Identifying trends in the German Google n-grams corpus (Tutorial)

A lot of people still have a lot of respect for Hadoop and MapReduce. I experience it regularly in workshops with market researchers and advertising people. Hadoop’s image is quite comparable with Linux’ perceived image in the 1990s: a tool for professional users that requires a lot of configuration. But in the same way, there were some user-friendly distributions (e.g. Suse), there are MapReduce tools that require almost no configuration.
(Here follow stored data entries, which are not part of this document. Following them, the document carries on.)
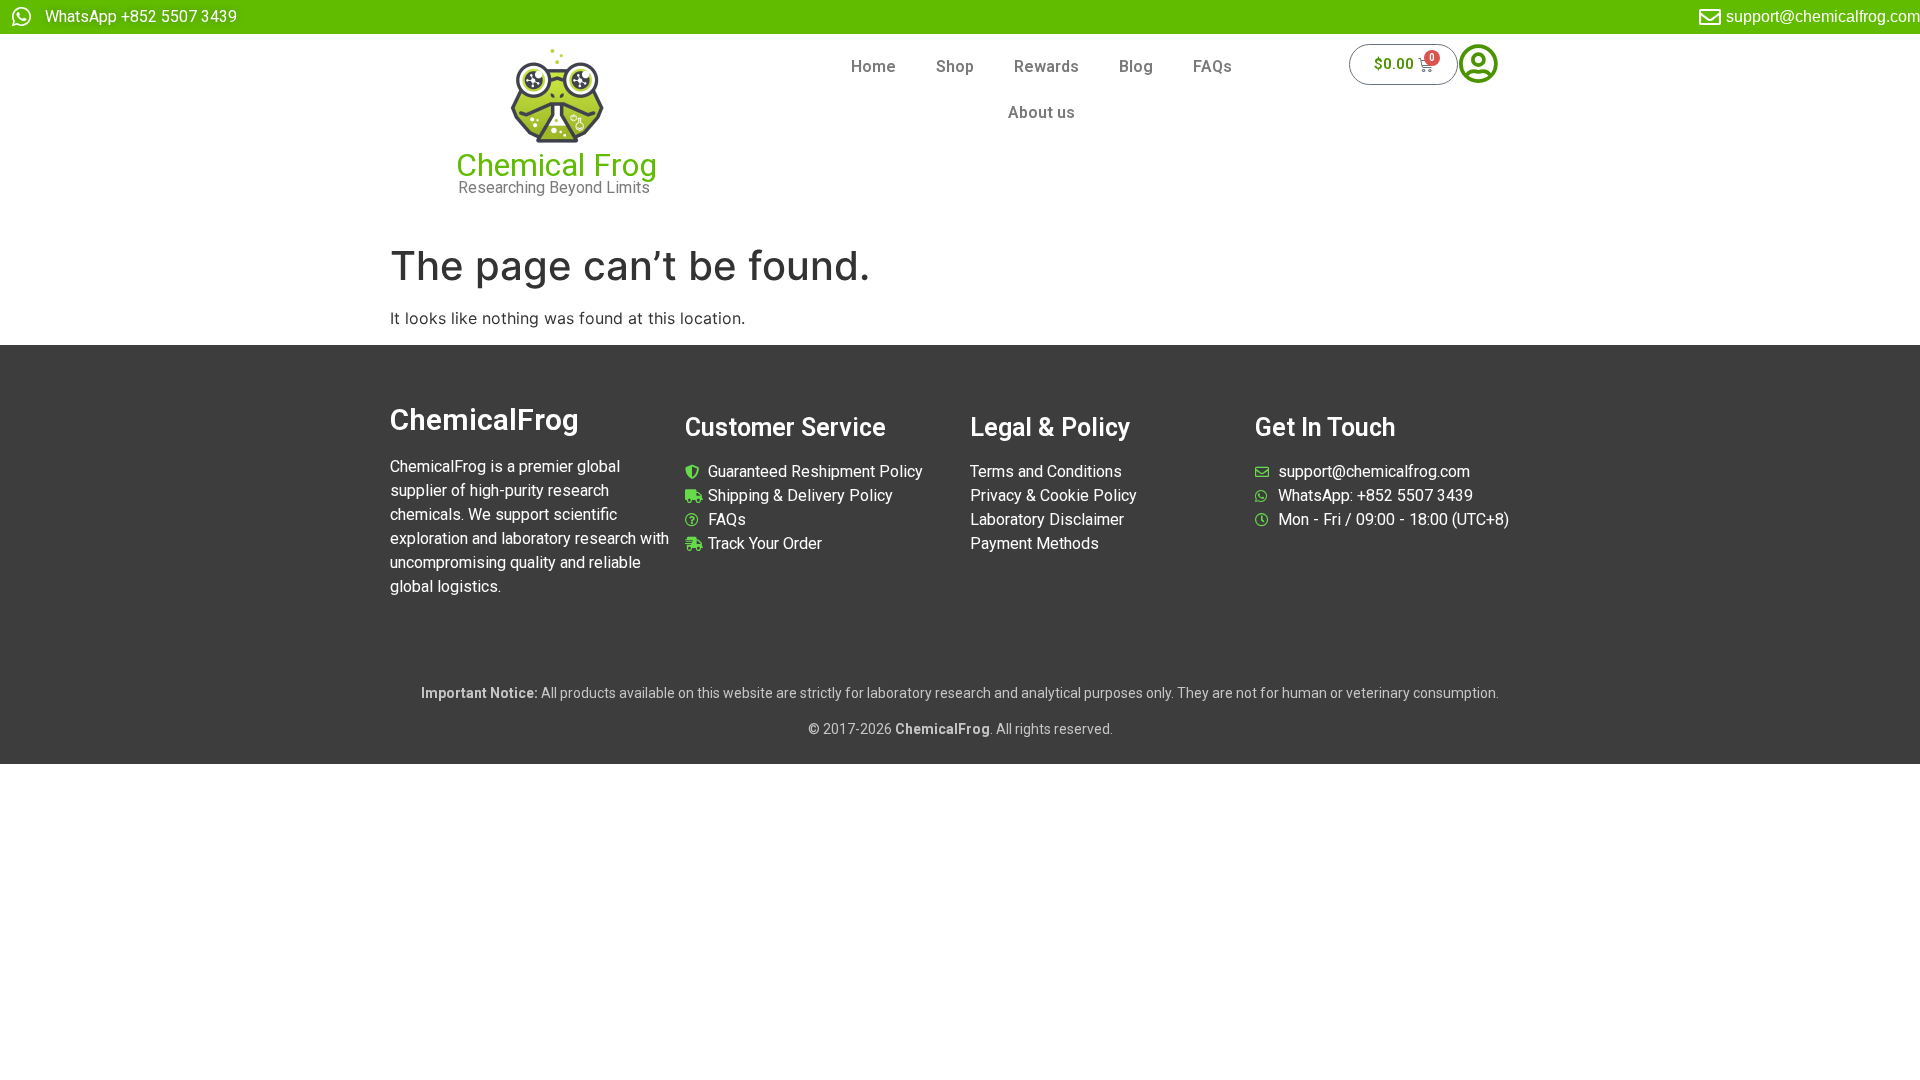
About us (1041, 112)
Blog (1136, 66)
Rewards (1046, 66)
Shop (955, 66)
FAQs (1212, 66)
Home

One favorite example is the ease and speed, you can do serious analytical work on the Google n-grams corpus with Hive on Amazon’s Elastic MapReduce platform. I adapted the very helpful code from the AWS tutorial on the English corpus to find out the trending German words (or 1-grams) for the last century. You need to have an Amazon AWS account and valid SSH keys to connect to the machines you are running the MapReduce programs on (here’s the whole hive query file).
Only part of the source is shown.